Irini Georgi

Positive Masculinity

The term “toxic masculinity,” used in public discourse over the past few years to describe problematic expressions of stereotypical masculinity, is toxic in itself.

We don’t want to tell men that masculinity is toxic. We want to tell men that many of the ways they were taught to act and things they were taught to do to prove they are men, are problematic. They don’t need to prove their masculinity to anyone. It’s undeniable. There’s no need for a “masculinity meter.”

We often talk about redefining male identity, free from patriarchal stereotypes. A male identity that is not inherently tied to believing that femininity is inferior. Masculinity free of misogyny, homophobia, transphobia, or violence. Masculinity where vulnerability and the full spectrum of emotions are allowed, not just anger.

Yes, true masculinity—free from patriarchal demands—is closer to femininity than we’ve been raised to believe, but it still has differences. Positive masculinity is courage, bravery, a protective instinct, kindness, fatherhood, calculated risk-taking, and the pursuit of resources and creating for the benefit of family and society.

From a biological determinism and evolutionary perspective, yes, men have evolved to source and produce more resources than they need, to ensure survival for others. Movements like the Manosphere and MGTOW (Men Going Their Own Way) are contrary to their nature.

To find meaning and purpose, men need to feel needed.

In this era of the male loneliness “epidemic”, as documented by global statistics, the most common words written in the notes of men who took their own lives were “useless” and “worthless.” Feeling needed is a fundamental aspect of masculinity and crucial for men to feel they belong in society.

Men need meaningful relationships in their lives—with women and other men. Traditionally, they’ve relied on women to handle relationships while they were just “there,” never learning how to create and nurture these connections.

Now that women live independently, single men experiencing the economic crisis are becoming isolated, turning to numbing coping mechanisms like gaming, pornography, and substance abuse. They feel lost and they let their lives go to waste. This affects millions of young men and harms society as a whole.

We need to stop blaming men and recognize that the societal expectations from them have changed so drastically and rapidly in the last decades, that many of them couldn’t adapt.

They were raised for a role that no longer exists. Now, they must create a new role for themselves, find their place in society, and learn things they were never taught—starting with emotions and meaningful relationships. Because both society and women, we need good men.

Note 1:

“Positive masculinity” is not a formal term. Just as we’ve grown used to negatively labelling masculinity, we now need positive descriptors, images, and examples of it. If masculinity could embody these traits, we’d live in a safer world for all.

Dividing human traits into “male” and “female” categories was a huge mistake. Women have been allowed to adopt “male” traits, but men are forbidden from adopting “female” ones, leaving them broken. This concept is inspired by relational therapist Terry Real, one of the first to discuss stereotypical masculinity and patriarchy, and its damaging role in relationships.

Note 2:

Public discourse on these issues is gradually changing, requiring a modern perspective. When I started talking about rape culture, in 2016, I realized the end goal shouldn’t be to educate women, but men. Until then, this was seen as a “women’s issue.”
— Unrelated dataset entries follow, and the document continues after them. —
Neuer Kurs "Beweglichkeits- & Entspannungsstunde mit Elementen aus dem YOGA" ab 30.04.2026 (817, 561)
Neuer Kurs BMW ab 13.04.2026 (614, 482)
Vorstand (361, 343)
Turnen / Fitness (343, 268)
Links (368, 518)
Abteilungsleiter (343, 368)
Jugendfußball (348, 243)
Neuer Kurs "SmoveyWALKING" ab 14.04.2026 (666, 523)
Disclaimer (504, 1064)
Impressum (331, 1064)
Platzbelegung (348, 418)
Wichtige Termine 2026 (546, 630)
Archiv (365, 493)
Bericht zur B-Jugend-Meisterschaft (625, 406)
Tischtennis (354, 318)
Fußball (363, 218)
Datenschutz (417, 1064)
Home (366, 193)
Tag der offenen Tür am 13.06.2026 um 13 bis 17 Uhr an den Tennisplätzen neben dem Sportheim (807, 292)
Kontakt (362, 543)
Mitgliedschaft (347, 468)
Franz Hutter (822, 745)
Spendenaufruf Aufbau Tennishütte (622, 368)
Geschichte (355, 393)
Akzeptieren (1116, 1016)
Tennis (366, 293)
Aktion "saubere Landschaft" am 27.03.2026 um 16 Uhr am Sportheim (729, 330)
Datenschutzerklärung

Jackson Katz’s work gave me the authority to say, “This is a men’s issue,” because he, a man, had said it first about male violence. We need to talk to men. Even if they’re not to blame, they must take responsibility for fixing what’s broken. They need to speak to other men and serve as positive role models.

Men also need empowerment, though this may sound absurd to the primary victims of patriarchy—women. But this is now a reality. There are countless organizations, movements, and content empowering women, but for men, there are only alpha male influencers and alt-right misogynistic rhetoric.

These are the only voices engaging with men, worsening the situation. Many men feel hated for existing. They’re not pursuing education, they’ve lost their hopes of high earning careers, and they are vulnerable, isolated, and lost, especially after economic crises. Yes, they’re vulnerable—they’re committing suicide at alarming rates.

It’s not any woman’s job or responsibility to fix this. But society has to and we need to be talking about it. I coach women who want to connect with men, and right now, these men are what’s out there. We have to find solutions.